The Science Journal of the American Association for Respiratory Care

1996 OPEN FORUM Abstracts

Nitric Oxide is Only a Research Tool

Ray Ritz, RRT Wednesday, November 6, 1996

Inhaled nitric oxide (INO) has been the focus of intensive research for over four years and both clinical and laboratory studies have demonstrated the effectiveness of INO in the treatment of hypoxemia and pulmonary hypertension. Although INO is currently classified as an experimental drug by the FDA, with holding this therapy from those patients who may benefit from its use borders on unethical.

The administration of specialty gases such as heliox, carbon dioxide, as well as other anesthetic agents has paved the wave for the use of INO. Currently available gas administration devices easily accommodate the delivery of INO in a variety of adult and pediatric ventilators. In continuous flow pediatric ventilators, the addition of INO is accomplished with a simple flow meter. With non-constant flow ventilators, a simple gas blender and several appropriately configured high pressure hoses are all that is required to include INO in the inspiratory gas. The only specialty devices required for INO administration are the correct cylinder regulator and an electrochemical NO/NO_{2} analyzer. Electrochemical NO/NO_{2} analyzers require calibration with known levels of NO and NO_{2} but otherwise operate similarly to common O_{2} analyzers.

Low concentrations of INO - between 5 and 20 ppm - are environmentally safe and present little risk to the patient.
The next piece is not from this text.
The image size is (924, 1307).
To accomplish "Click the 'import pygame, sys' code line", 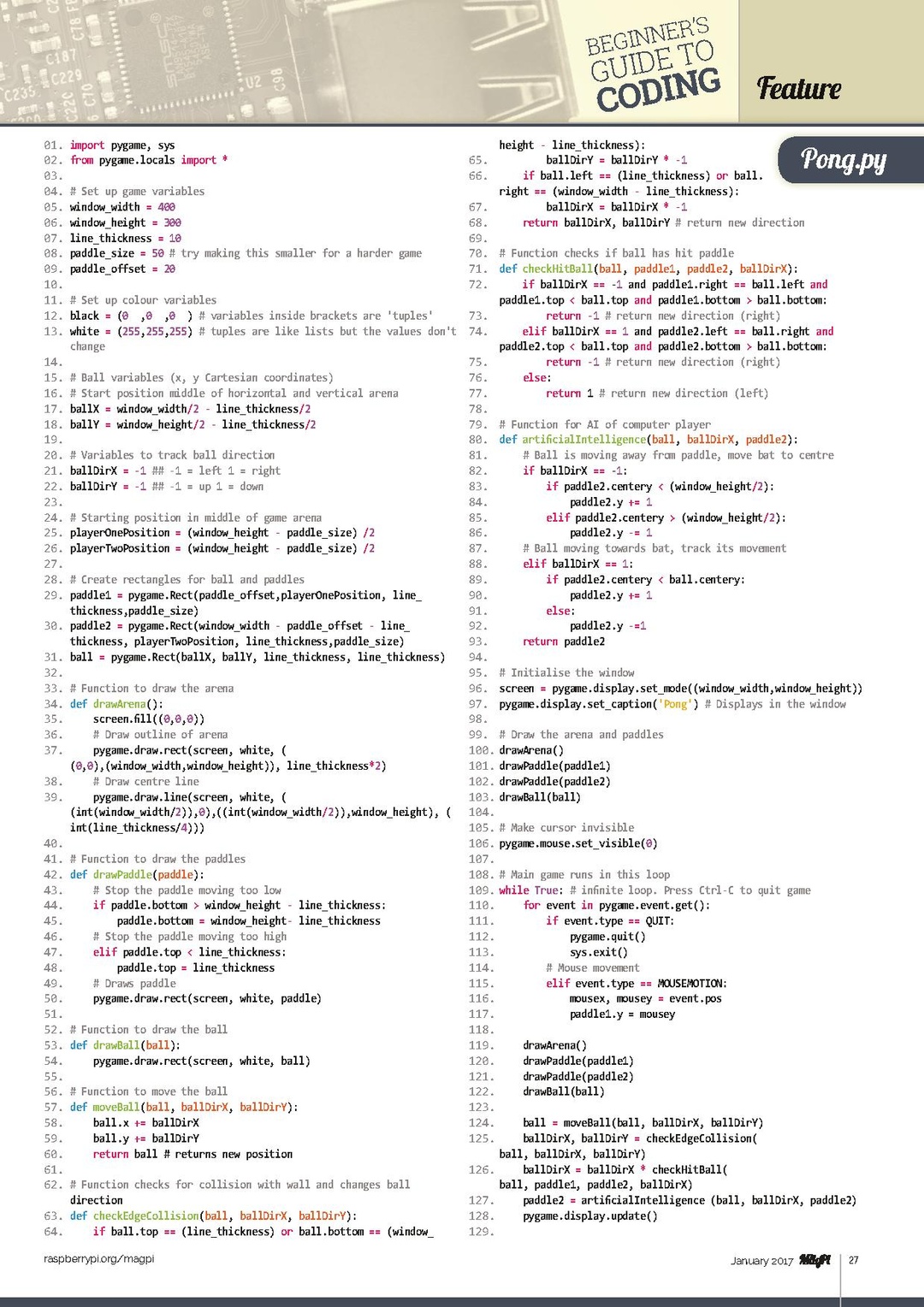I will click(x=122, y=145).
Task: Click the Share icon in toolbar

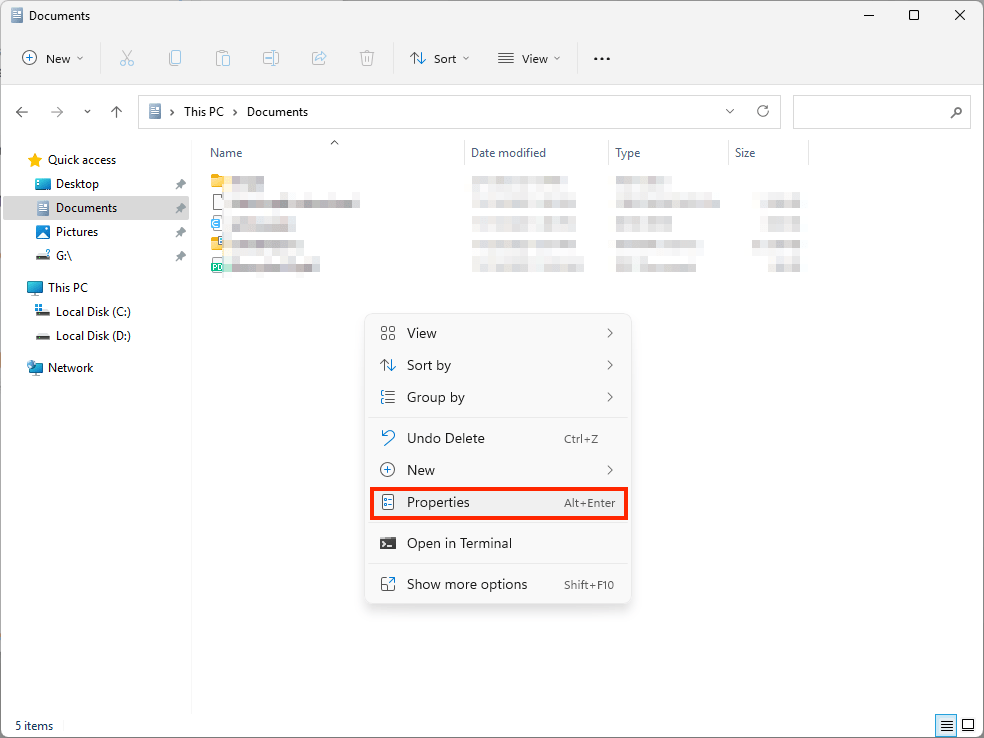Action: [319, 59]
The risks of methemoglbin anemia and inadvertent exposure to NO_{2} are usually associated with higher doses of INO. There are other complications which may be associated with INO but this is true for many other drugs. Institutions choosing to administer INO must evaluate each potential recipient for the presence of left heart failure and bleeding disorders. Not every patient should have INO but those who may benefit from it and who are not at risk for some of the above complications should receive it.

The administration of INO is not rocket science. Inappropriately applied PEEP or over distention of the lung may pose a greater risk to the patient than low dose INO. Hospitals who chose to make INO available must develop an organized protocol for its application but they should not be excluded from offering it to their patients because they are not doing research.